**INPUT MATERIAL**

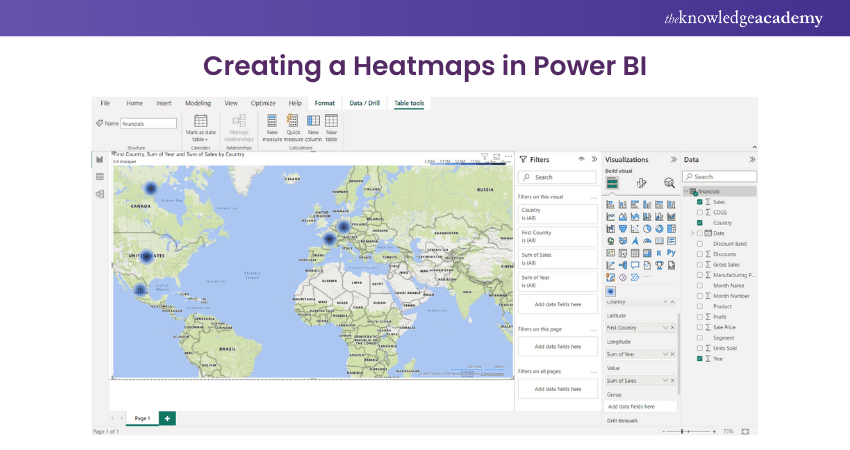850x450 pixels.
Task: Click the filter icon above the map
Action: pyautogui.click(x=484, y=156)
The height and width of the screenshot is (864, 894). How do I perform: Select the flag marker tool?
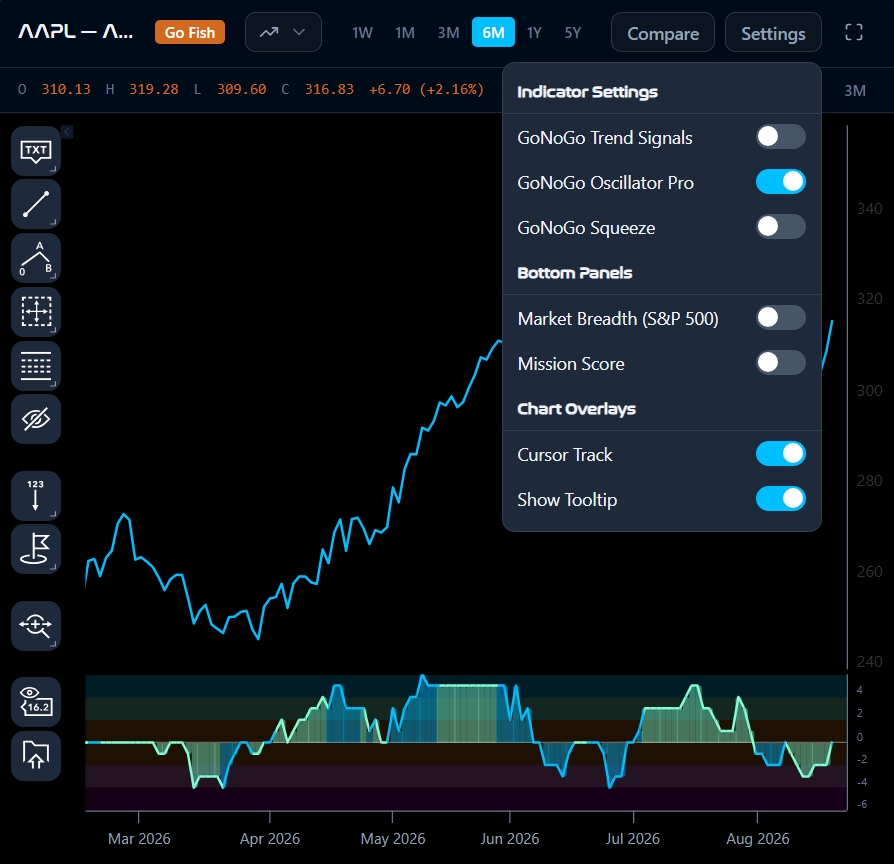36,549
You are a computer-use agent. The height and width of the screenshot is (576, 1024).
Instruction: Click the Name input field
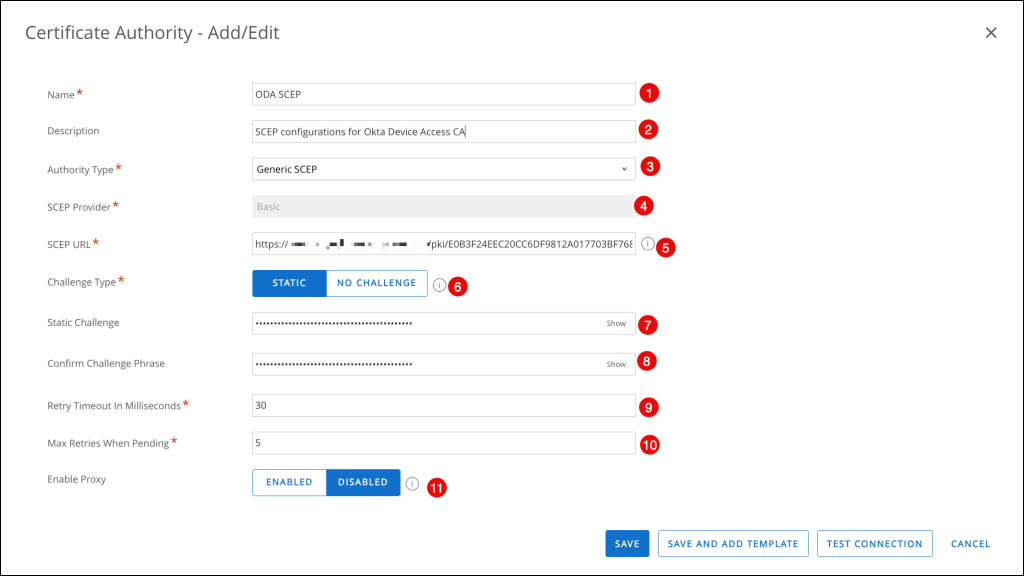tap(444, 94)
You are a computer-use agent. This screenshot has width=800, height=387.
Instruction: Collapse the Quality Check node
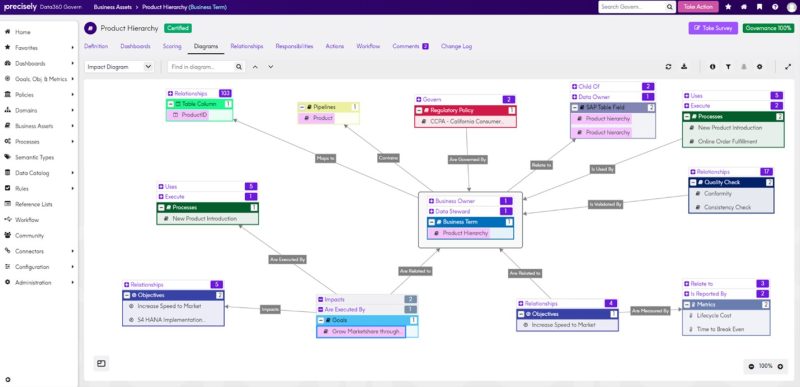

**ACTIVITY**
From the line containing "You are a computer-use agent. This" to the last line of the entries, copy every line exactly, including both ends, and leave out the pictures.

**REPLY TO THE TASK**
You are a computer-use agent. This screenshot has width=800, height=387.
Instruction: Collapse the Quality Check node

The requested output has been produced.